Excerpted passage:
Story at a glance
- A new study finds that access to puberty blockers can decrease the risk of suicide in transgender teens.
- Transgender teens are at higher risk for suicide than their cisgender peers.
- Several states are considering legislation that would ban anyone under 18 from receiving puberty suppressants or any gender reassignment medical treatment.
For transgender teens, puberty isn’t just confusing. It can be life-threatening.
Compared to their cisgender peers, transgender teens are more likely to be victims of violence and attempt suicide in high school. But, a new study found that transgender adults with access to puberty blockers as teens were less likely to have suicidal thoughts.
Of more than 20,000 transgender adults between 18 and 36, those who were able to suppress puberty had lower odds of lifetime suicidal ideation than those who were not able to.
While studies show that the use of some puberty blockers has grown, especially in men, this study found that of the 16 percent of transgender adults who wanted puberty blockers only 2.5 percent were able to access them. White transgender patients are more likely to have access to puberty blockers, reflecting a racial disparity that is generally seen in access to preventative health care.

Dataset extract:
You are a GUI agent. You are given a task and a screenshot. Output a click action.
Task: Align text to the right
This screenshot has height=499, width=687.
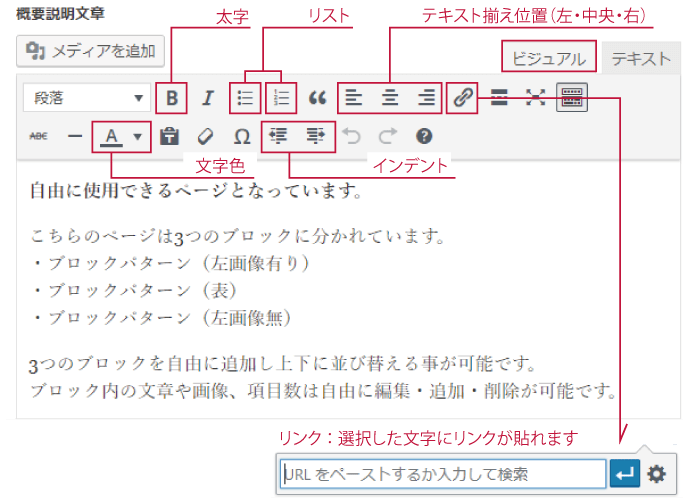tap(426, 98)
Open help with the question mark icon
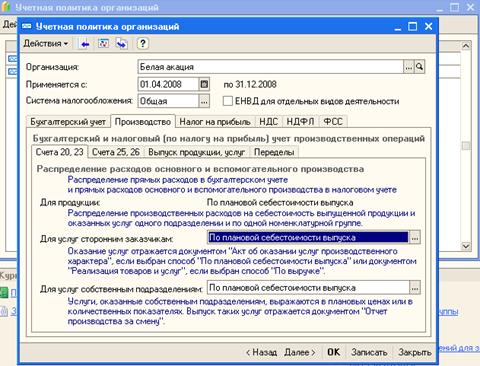 143,44
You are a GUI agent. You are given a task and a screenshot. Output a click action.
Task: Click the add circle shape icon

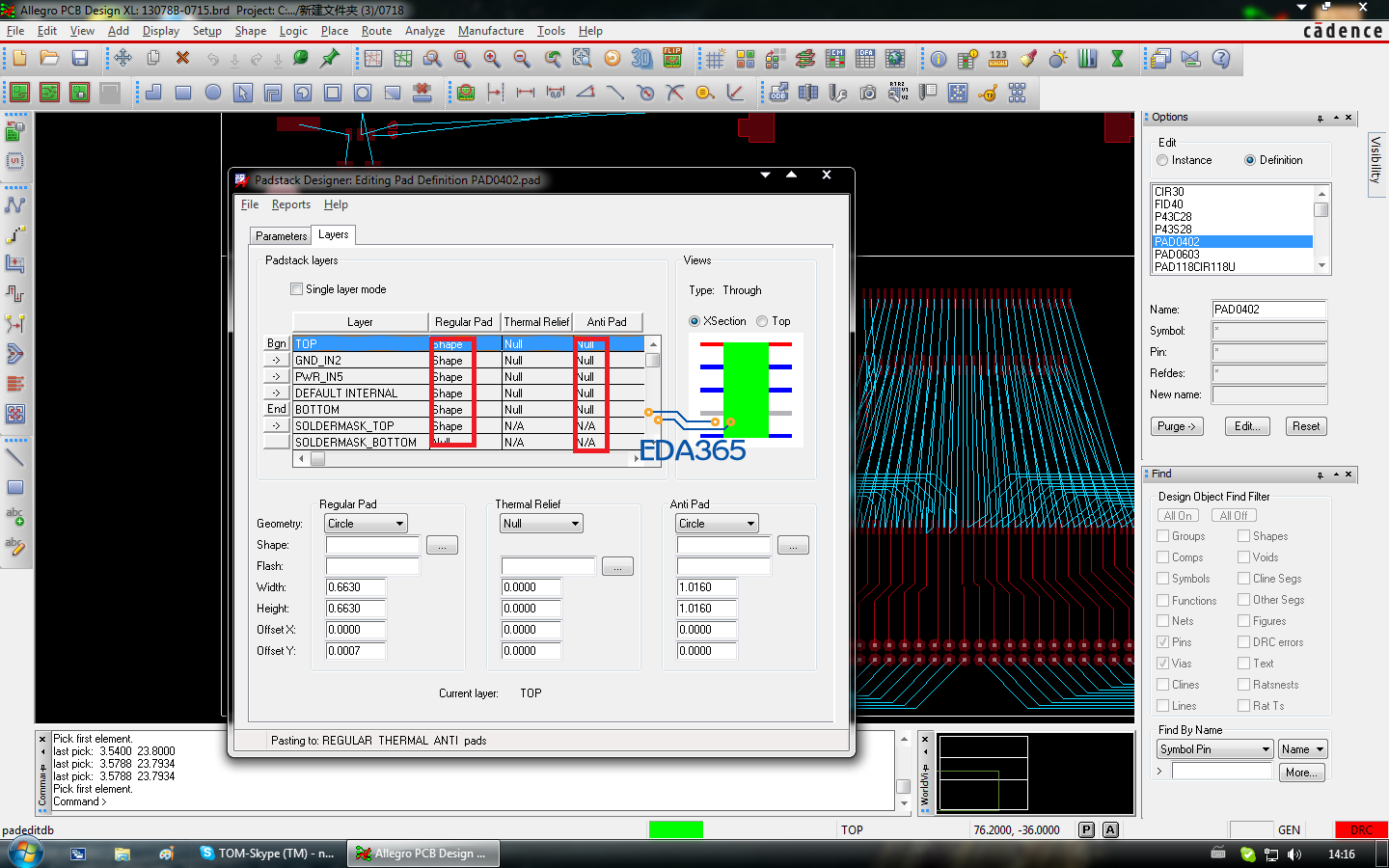tap(213, 93)
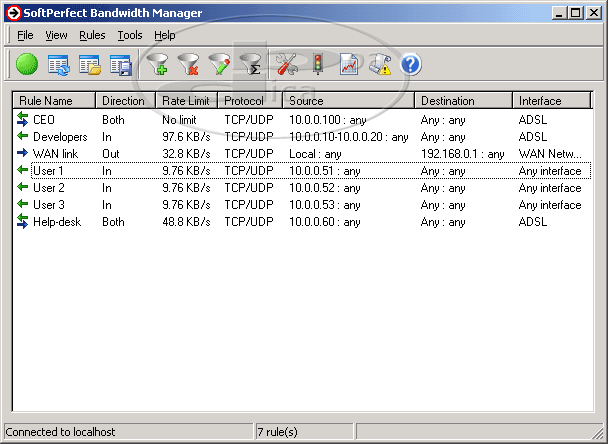Select the CEO rule row

[44, 120]
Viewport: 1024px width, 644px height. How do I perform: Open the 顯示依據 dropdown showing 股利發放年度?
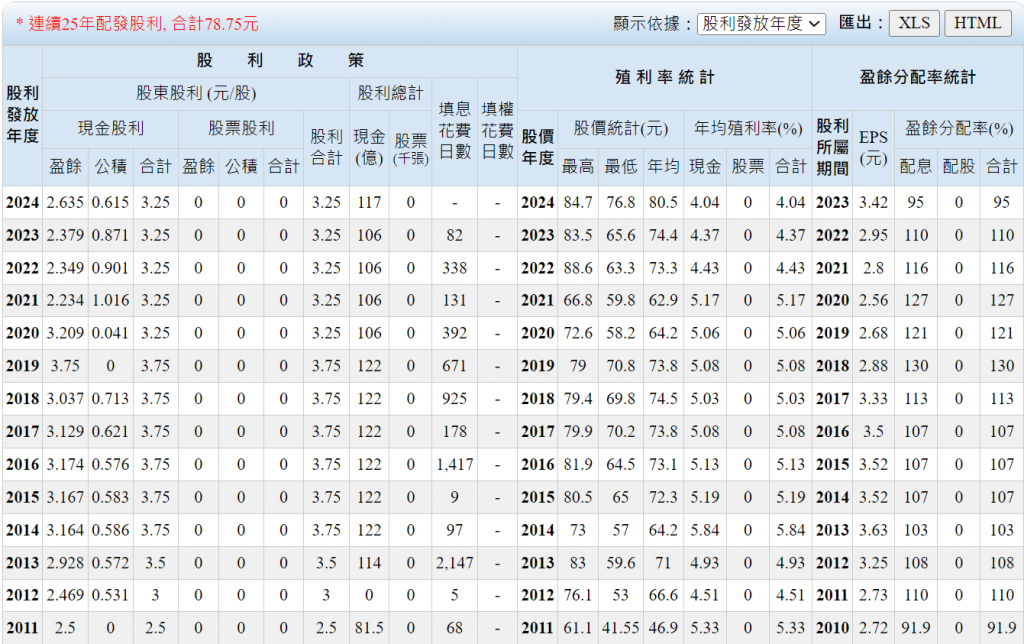tap(761, 23)
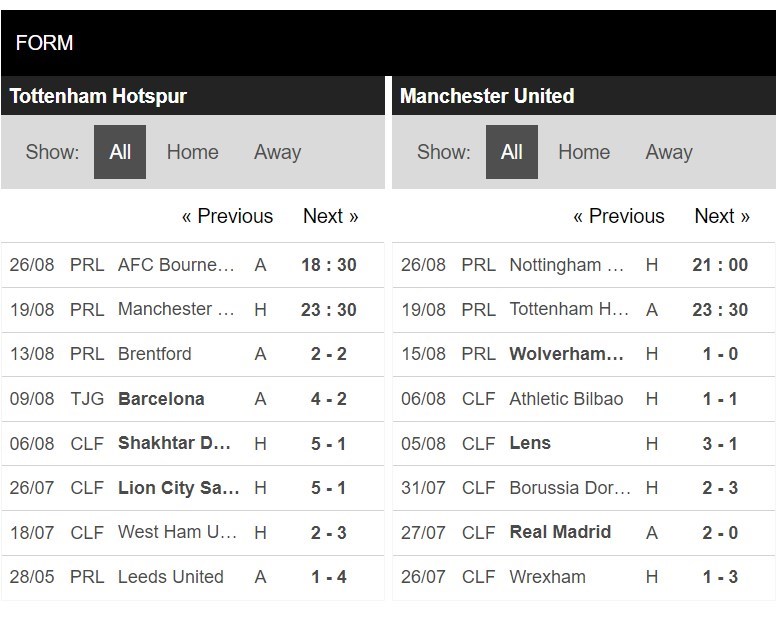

Complete the following:
(A) In the article on puberty blockers, turn the paragraph beginning "While studies show that the use" into a short bulleted list that keeps its main facts.
(B) What age range did the transgender adults in the study described in the puberty blockers article fall within?
(C) From the puberty blockers article, quote the part that opens with the words containing "- Several states" and closes with "can be life-threatening.".

Responses by task:
(A)
- Studies show the use of some puberty blockers has grown, especially in men.
- In this study, 16 percent of transgender adults wanted puberty blockers.
- Only 2.5 percent were able to access them.
- White transgender patients are more likely to have access to puberty blockers.
- This reflects a racial disparity generally seen in access to preventative health care.

(B) They were between 18 and 36.

(C)
- Several states are considering legislation that would ban anyone under 18 from receiving puberty suppressants or any gender reassignment medical treatment.
For transgender teens, puberty isn’t just confusing. It can be life-threatening.